Problem description ▸ Identify each line in the items below that contains the string "pixels", and copy those lines. Letter case counts when matching.

= = =

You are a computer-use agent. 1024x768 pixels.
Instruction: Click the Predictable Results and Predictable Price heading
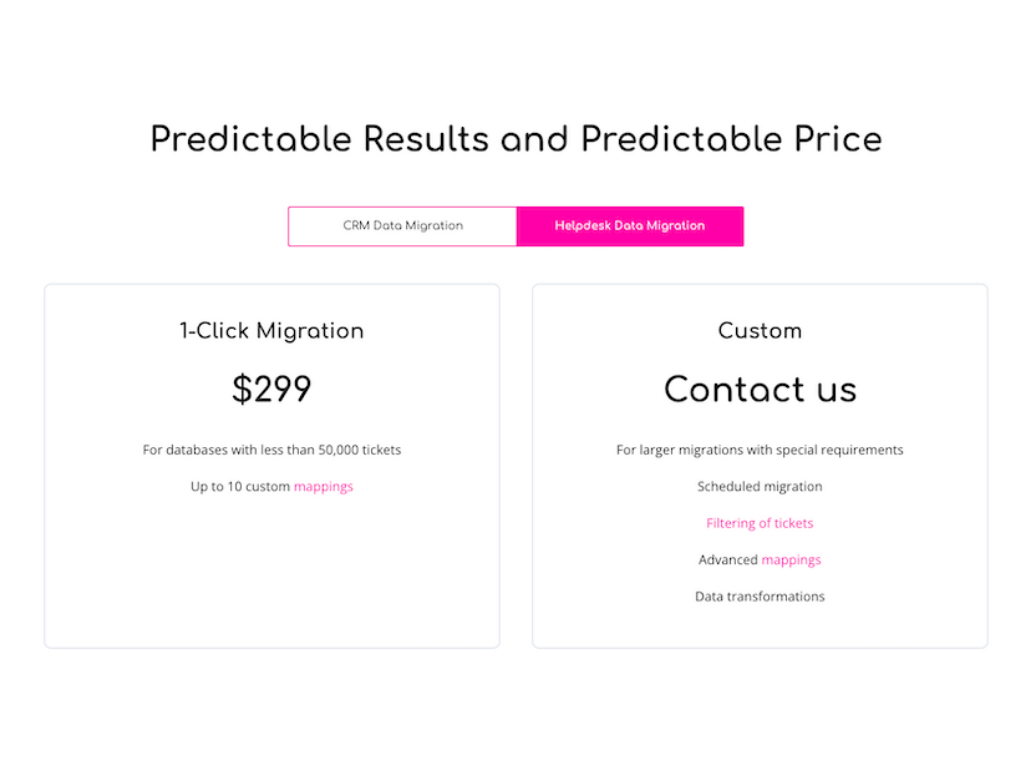tap(516, 139)
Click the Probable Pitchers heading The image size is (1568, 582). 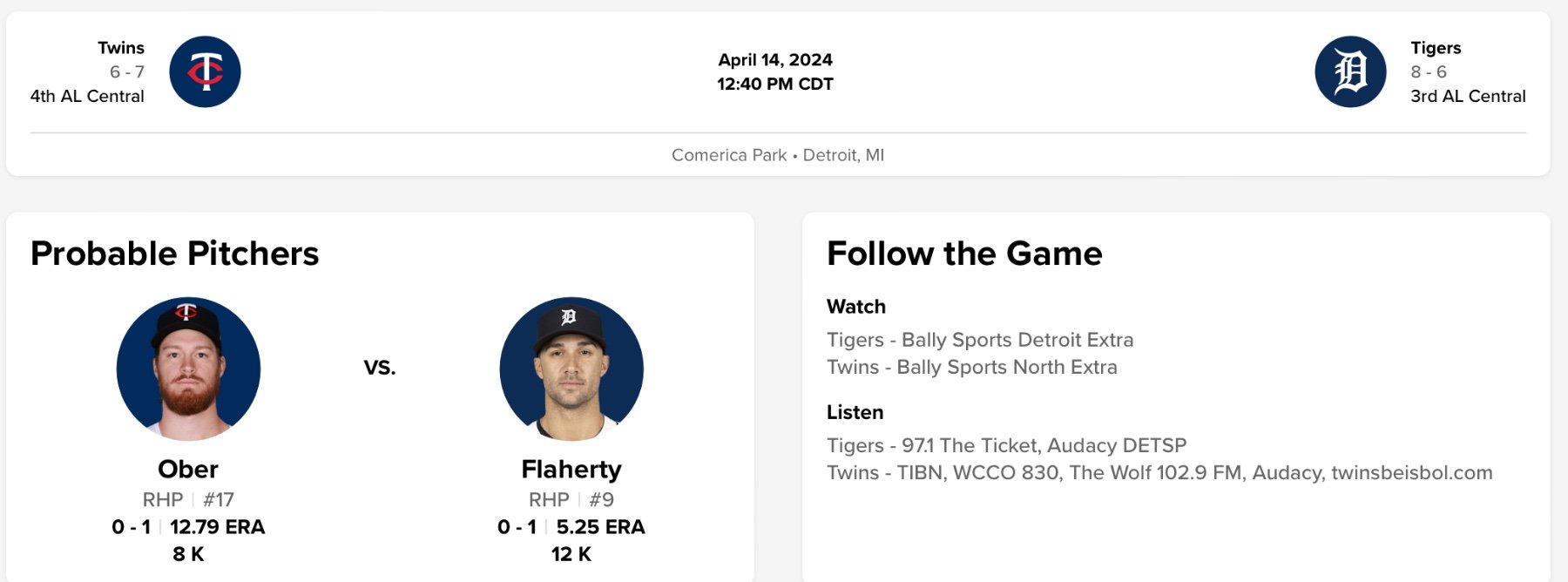click(175, 254)
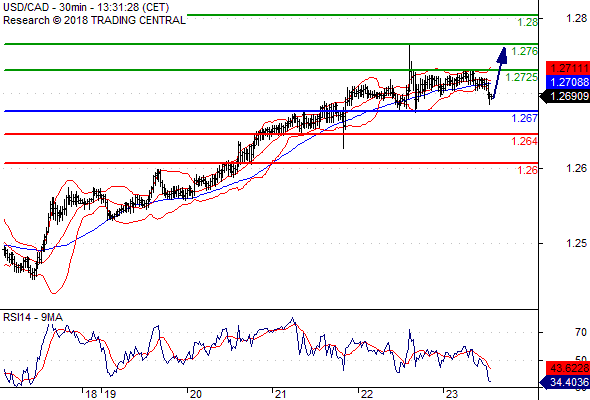Click the 43.6228 red RSI value tag
Image resolution: width=590 pixels, height=400 pixels.
[x=568, y=368]
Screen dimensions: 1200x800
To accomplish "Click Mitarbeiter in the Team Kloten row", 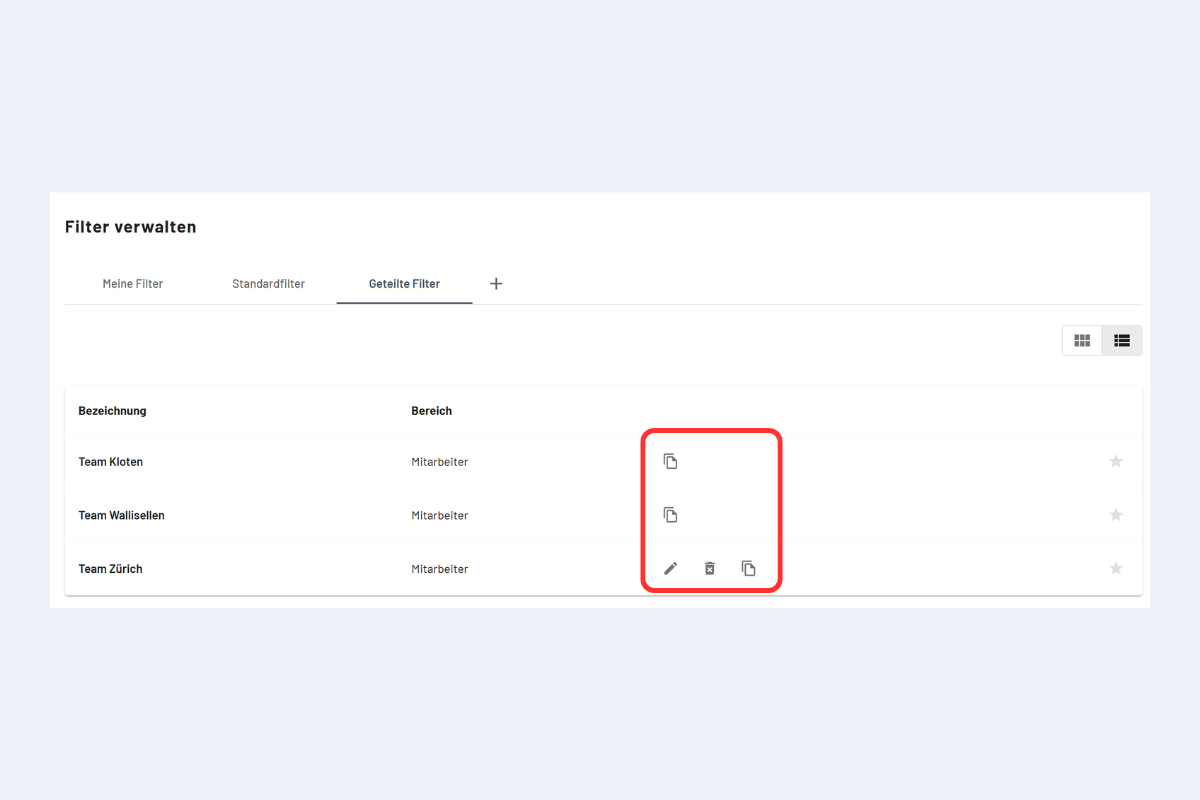I will pyautogui.click(x=439, y=462).
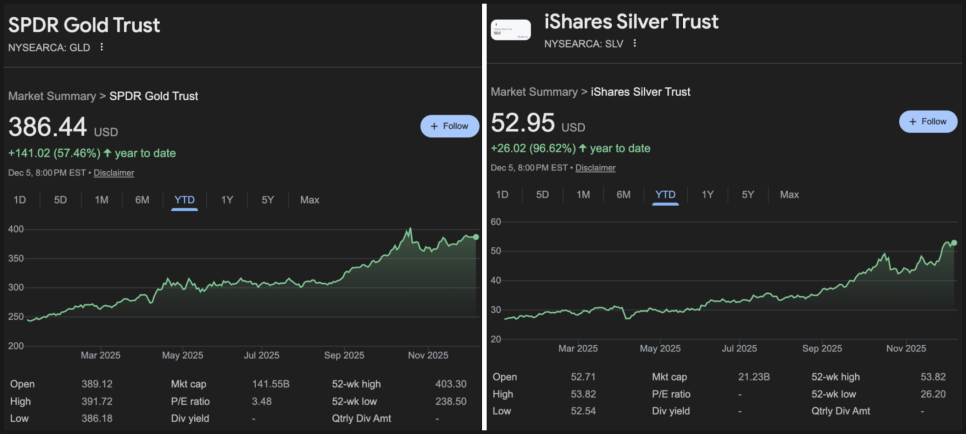Click the green endpoint dot on the gold chart
The width and height of the screenshot is (966, 434).
point(476,237)
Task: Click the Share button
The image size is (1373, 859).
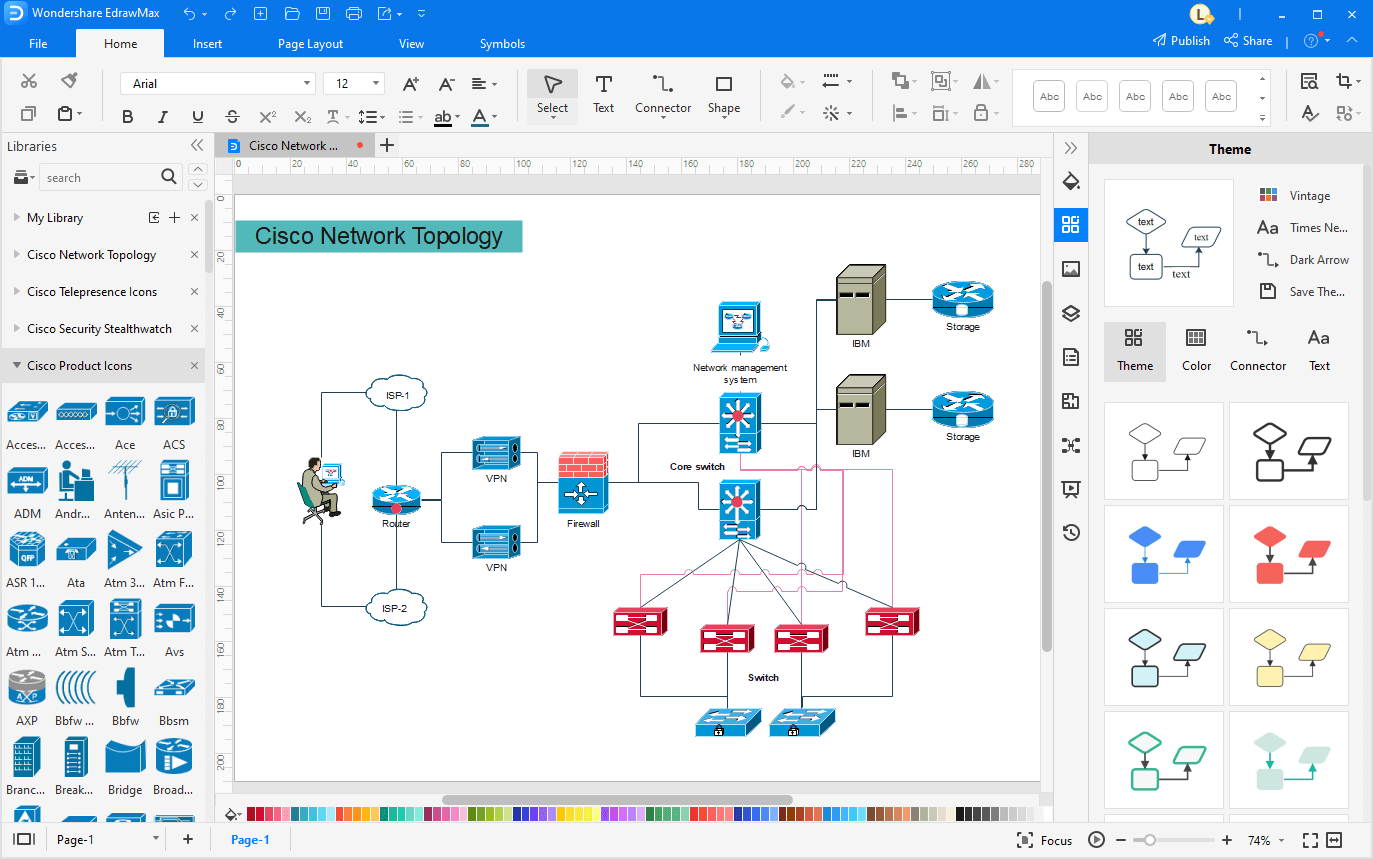Action: coord(1248,41)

= = =

Result of the exercise ▸
You are a computer-use agent. 1024x768 pixels.
Image resolution: width=590 pixels, height=400 pixels.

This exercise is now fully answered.